福島第1原発事故を受けて世界に先駆け、2022年までの脱原発を決定したドイツ。その決定に大きな役割を果たした「安全なエネルギー供給に関する倫理委員会」の報告書を読みました(吉田文和、ミランダ・シュラーズ編訳『ドイツ脱原発倫理委員会報告』大月書店)。
同委員会はメルケル首相が任命した科学技術者、宗教者、社会学者、政治学者、経済学者など17人からなり、原子力の専門家や電力会社の関係者は一人もいないのが特徴です。

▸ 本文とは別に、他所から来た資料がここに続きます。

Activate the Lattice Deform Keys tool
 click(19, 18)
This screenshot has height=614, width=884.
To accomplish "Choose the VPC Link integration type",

キーワードは「倫理」。エネルギー多消費の都市のために原発をへき地に建設し、事故のリスクを負わせるのは不公平ではないのか。放射性廃棄物処理の禍根を次世代に残しながら、エネルギーをほしいままに使う生活を続けることが正しいのか。
「倫理」とは、「自然と人類」に対する「責任」、「持続可能性」「合理的で公平」であることと考察。報告書は「人間は技術的に可能なことを何でもやってよいわけではない」とし、自然エネルギーの普及は将来の経済発展にも有効であり、原発に倫理的根拠はないと結論づけます。
委員の一人、ベルリン自由大学教授のシュラーズさんは、原発問題を倫理的次元で検討しようとする姿勢は「政策に十分な倫理的配慮を伴わなかったドイツの暗い過去の教訓から出発している」と分析します。
片や、がむしゃらに原発再稼働と原発輸出を進める安倍政権。そこに「倫理」はあるのか。日本政府に原発ノーの決断を迫るには、国民の良識と運動しかありません。